**Exercise directions**
Nothing but an exact copy of the listing should appear in the response.

• • •

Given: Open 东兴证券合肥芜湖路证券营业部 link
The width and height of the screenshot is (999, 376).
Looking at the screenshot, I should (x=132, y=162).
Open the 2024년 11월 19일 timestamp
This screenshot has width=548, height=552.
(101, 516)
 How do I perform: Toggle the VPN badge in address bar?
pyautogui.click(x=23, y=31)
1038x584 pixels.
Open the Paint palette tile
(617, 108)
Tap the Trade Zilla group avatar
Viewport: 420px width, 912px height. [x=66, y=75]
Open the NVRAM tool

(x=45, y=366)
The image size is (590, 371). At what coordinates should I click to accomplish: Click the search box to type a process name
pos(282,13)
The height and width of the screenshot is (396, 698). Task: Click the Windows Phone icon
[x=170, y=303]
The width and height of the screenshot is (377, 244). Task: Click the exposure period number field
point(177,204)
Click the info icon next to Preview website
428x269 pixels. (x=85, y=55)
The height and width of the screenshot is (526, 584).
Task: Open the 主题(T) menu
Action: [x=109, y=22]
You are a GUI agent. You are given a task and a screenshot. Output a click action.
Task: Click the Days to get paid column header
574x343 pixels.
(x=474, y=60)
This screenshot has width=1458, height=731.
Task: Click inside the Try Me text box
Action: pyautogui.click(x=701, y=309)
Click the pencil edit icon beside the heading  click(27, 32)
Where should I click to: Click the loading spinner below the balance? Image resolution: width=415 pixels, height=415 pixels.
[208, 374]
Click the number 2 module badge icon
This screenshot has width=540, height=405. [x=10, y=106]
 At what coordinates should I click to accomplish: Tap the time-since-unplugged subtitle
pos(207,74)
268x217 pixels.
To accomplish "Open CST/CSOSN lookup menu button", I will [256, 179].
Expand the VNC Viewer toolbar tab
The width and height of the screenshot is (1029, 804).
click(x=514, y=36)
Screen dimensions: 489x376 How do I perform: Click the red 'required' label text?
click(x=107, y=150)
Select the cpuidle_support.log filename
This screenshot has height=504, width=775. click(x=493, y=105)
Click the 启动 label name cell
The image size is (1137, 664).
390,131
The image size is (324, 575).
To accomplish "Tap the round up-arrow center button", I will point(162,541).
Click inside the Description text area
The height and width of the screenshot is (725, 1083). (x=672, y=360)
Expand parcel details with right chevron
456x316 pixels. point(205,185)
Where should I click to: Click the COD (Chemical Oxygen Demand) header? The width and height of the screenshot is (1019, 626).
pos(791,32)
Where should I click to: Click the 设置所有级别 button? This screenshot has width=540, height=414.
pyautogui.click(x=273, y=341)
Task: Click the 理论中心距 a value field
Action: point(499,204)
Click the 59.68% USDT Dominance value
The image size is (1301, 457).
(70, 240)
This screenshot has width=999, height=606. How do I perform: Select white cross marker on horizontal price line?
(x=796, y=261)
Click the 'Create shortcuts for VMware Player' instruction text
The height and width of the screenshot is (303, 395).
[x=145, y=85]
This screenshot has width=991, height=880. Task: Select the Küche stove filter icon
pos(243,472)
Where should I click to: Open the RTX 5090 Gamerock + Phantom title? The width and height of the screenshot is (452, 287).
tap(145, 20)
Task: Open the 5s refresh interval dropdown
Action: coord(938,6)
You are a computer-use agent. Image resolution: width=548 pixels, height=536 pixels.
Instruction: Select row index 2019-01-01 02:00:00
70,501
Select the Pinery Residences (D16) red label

• • •

**Written answer**
Given: Open 东兴证券合肥芜湖路证券营业部 link
The width and height of the screenshot is (999, 376).
Looking at the screenshot, I should (x=132, y=162).
Open the 2024년 11월 19일 timestamp
This screenshot has width=548, height=552.
(101, 516)
 How do I perform: Toggle the VPN badge in address bar?
pyautogui.click(x=23, y=31)
1038x584 pixels.
Open the Paint palette tile
(617, 108)
Tap the Trade Zilla group avatar
Viewport: 420px width, 912px height. [x=66, y=75]
Open the NVRAM tool

(x=45, y=366)
The image size is (590, 371). At what coordinates should I click to accomplish: Click the search box to type a process name
pos(282,13)
The height and width of the screenshot is (396, 698). Task: Click the Windows Phone icon
[x=170, y=303]
The width and height of the screenshot is (377, 244). Task: Click the exposure period number field
point(177,204)
Click the info icon next to Preview website
428x269 pixels. (x=85, y=55)
The height and width of the screenshot is (526, 584).
Task: Open the 主题(T) menu
Action: [x=109, y=22]
You are a GUI agent. You are given a task and a screenshot. Output a click action.
Task: Click the Days to get paid column header
574x343 pixels.
(x=474, y=60)
This screenshot has width=1458, height=731.
Task: Click inside the Try Me text box
Action: pyautogui.click(x=701, y=309)
Click the pencil edit icon beside the heading  click(27, 32)
Where should I click to: Click the loading spinner below the balance? Image resolution: width=415 pixels, height=415 pixels.
[208, 374]
Click the number 2 module badge icon
This screenshot has width=540, height=405. [x=10, y=106]
 At what coordinates should I click to accomplish: Tap the time-since-unplugged subtitle
pos(207,74)
268x217 pixels.
To accomplish "Open CST/CSOSN lookup menu button", I will [256, 179].
Expand the VNC Viewer toolbar tab
The width and height of the screenshot is (1029, 804).
click(x=514, y=36)
Screen dimensions: 489x376 How do I perform: Click the red 'required' label text?
click(x=107, y=150)
Select the cpuidle_support.log filename
This screenshot has height=504, width=775. click(x=493, y=105)
Click the 启动 label name cell
The image size is (1137, 664).
390,131
The image size is (324, 575).
To accomplish "Tap the round up-arrow center button", I will point(162,541).
Click inside the Description text area
The height and width of the screenshot is (725, 1083). (x=672, y=360)
Expand parcel details with right chevron
456x316 pixels. point(205,185)
Where should I click to: Click the COD (Chemical Oxygen Demand) header? The width and height of the screenshot is (1019, 626).
pos(791,32)
Where should I click to: Click the 设置所有级别 button? This screenshot has width=540, height=414.
pyautogui.click(x=273, y=341)
Task: Click the 理论中心距 a value field
Action: point(499,204)
Click the 59.68% USDT Dominance value
The image size is (1301, 457).
(70, 240)
This screenshot has width=999, height=606. How do I perform: Select white cross marker on horizontal price line?
(x=796, y=261)
Click the 'Create shortcuts for VMware Player' instruction text
The height and width of the screenshot is (303, 395).
[x=145, y=85]
This screenshot has width=991, height=880. Task: Select the Küche stove filter icon
pos(243,472)
Where should I click to: Open the RTX 5090 Gamerock + Phantom title? The width and height of the screenshot is (452, 287).
tap(145, 20)
Task: Open the 5s refresh interval dropdown
Action: coord(938,6)
You are a computer-use agent. Image resolution: width=548 pixels, height=536 pixels.
Instruction: Select row index 2019-01-01 02:00:00
70,501
Select the Pinery Residences (D16) red label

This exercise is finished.